Your assignment:
Copy only those lines which run from the line containing "1205x844 pixels. At" to the end of the entries below, both inclusive, exactly as written and with no pictures.

Source material:
********************
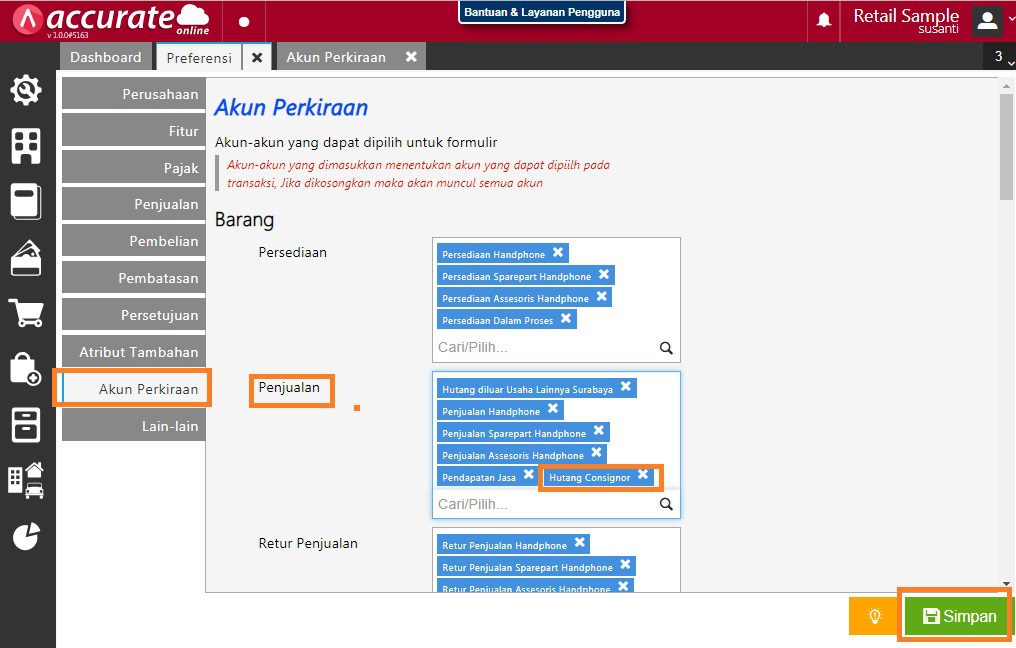Open the Persediaan Cari/Pilih search field
Image resolution: width=1016 pixels, height=648 pixels.
tap(546, 347)
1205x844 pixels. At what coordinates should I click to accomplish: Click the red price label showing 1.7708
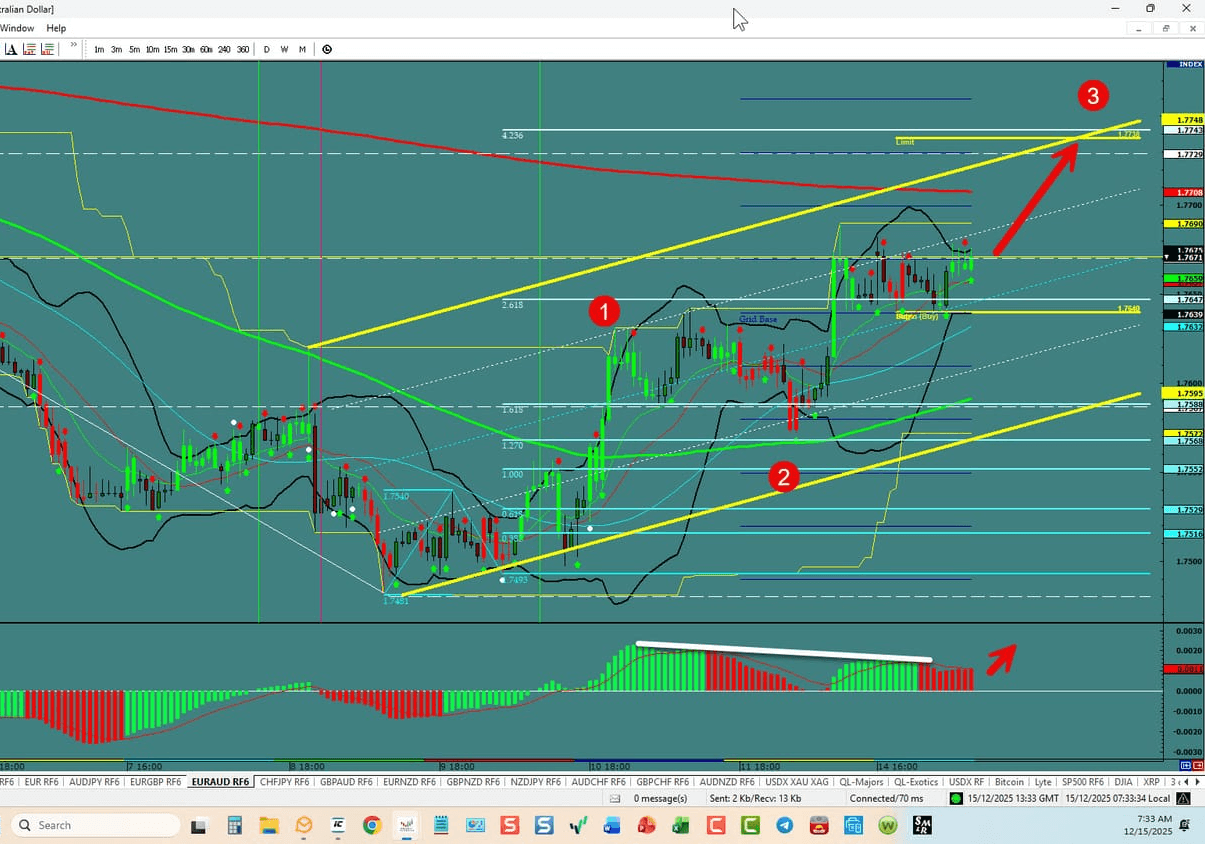click(1181, 191)
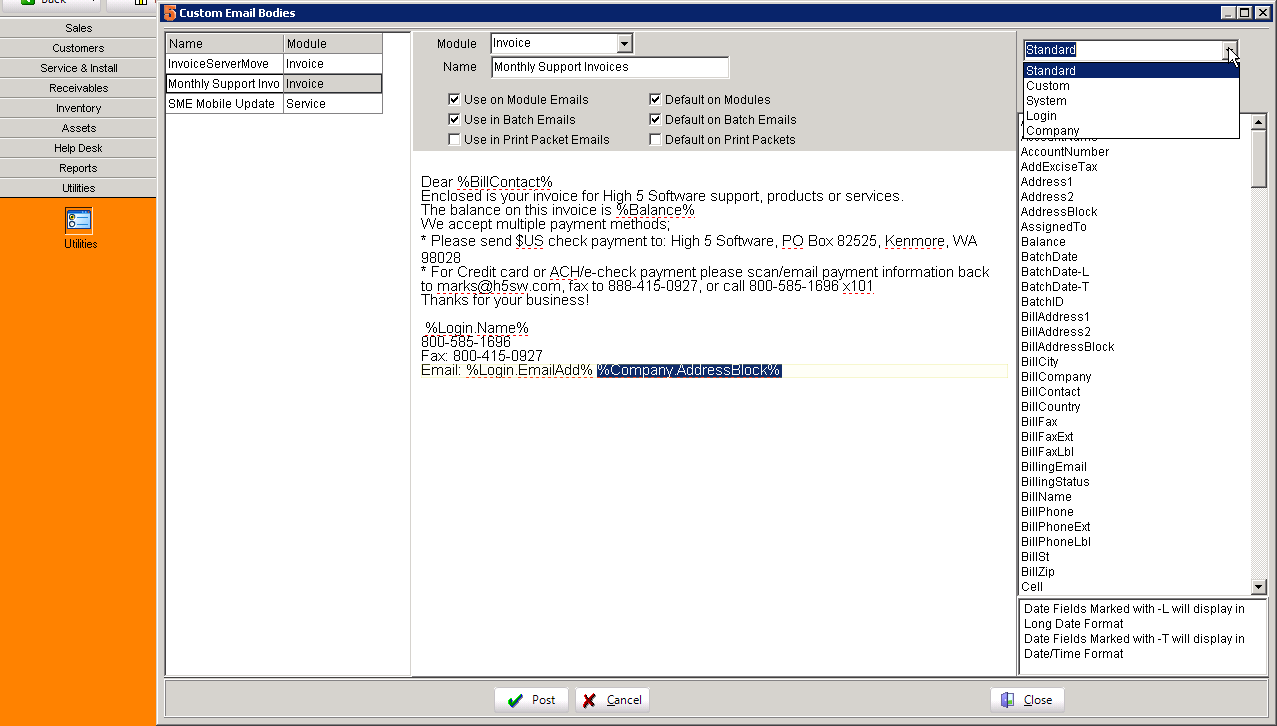
Task: Uncheck Use in Batch Emails
Action: coord(455,119)
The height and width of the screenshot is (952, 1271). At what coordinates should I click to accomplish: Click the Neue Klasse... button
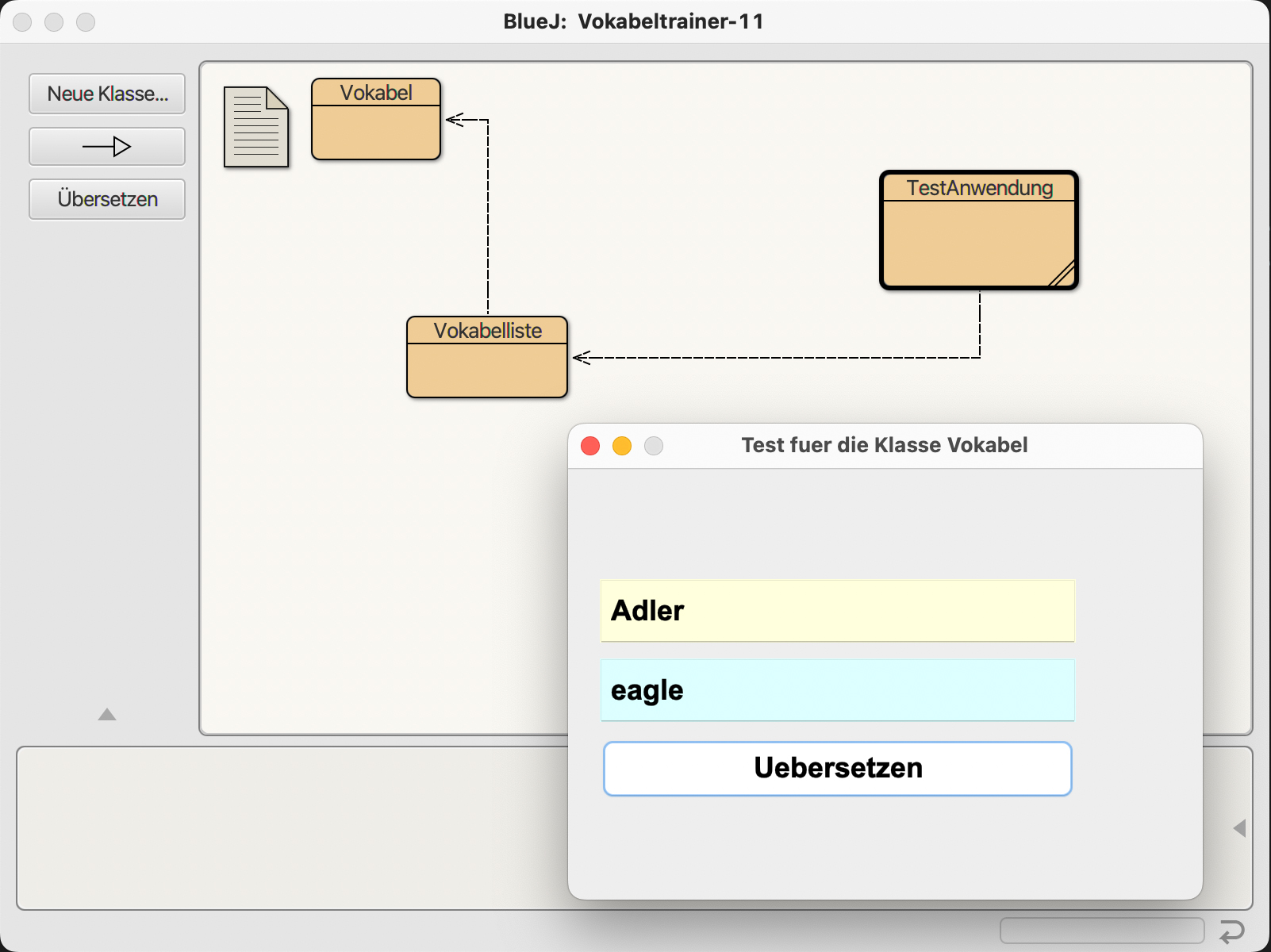pos(107,94)
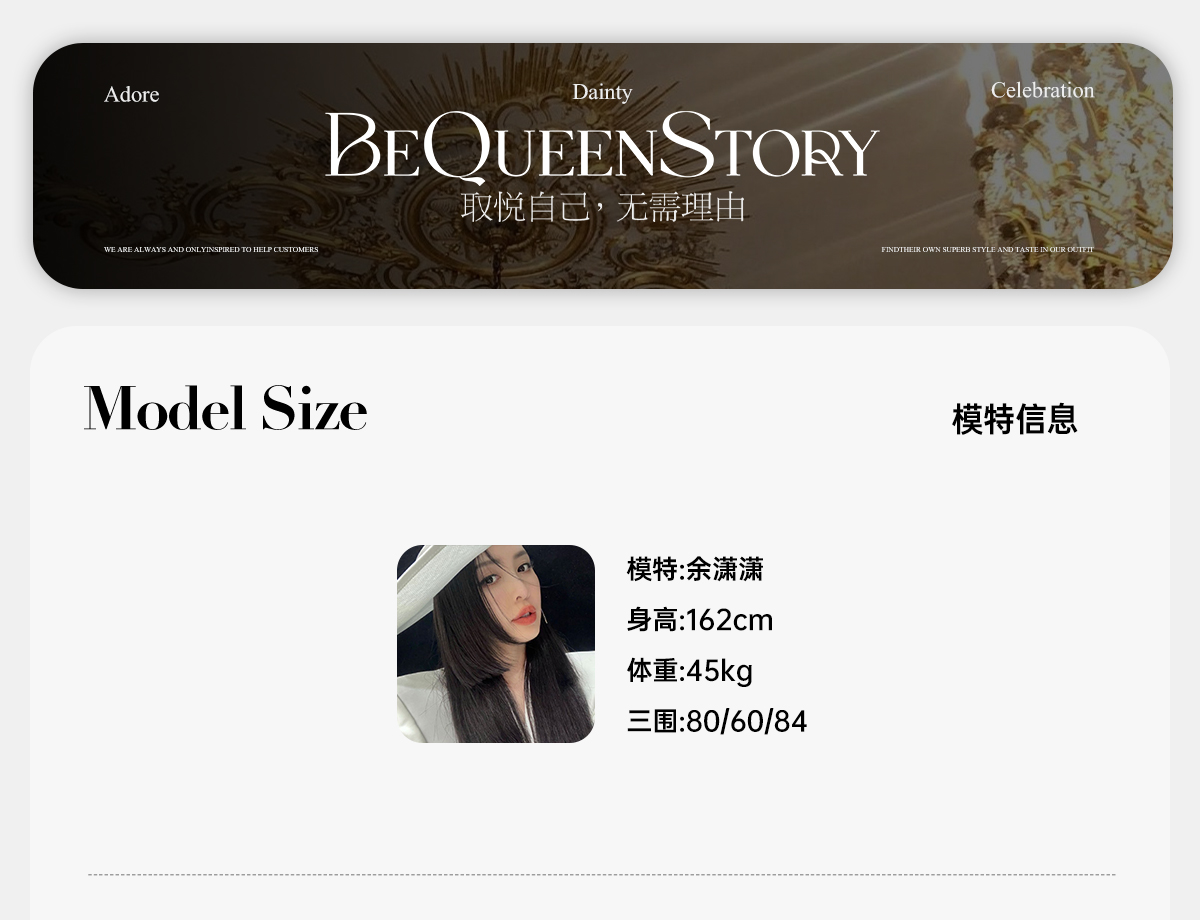1200x920 pixels.
Task: Click the 取悦自己,无需理由 slogan
Action: (604, 208)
********************
Result of this exercise:
1205x844 pixels. At what coordinates should I click to accomplish: Click the red price label showing 1.7708
click(1181, 191)
Task: Uncheck Use in Batch Emails
Action: coord(455,119)
The height and width of the screenshot is (952, 1271). At what coordinates should I click to accomplish: Click the Neue Klasse... button
pos(107,94)
1200x920 pixels.
Task: Click the 取悦自己,无需理由 slogan
Action: (604, 208)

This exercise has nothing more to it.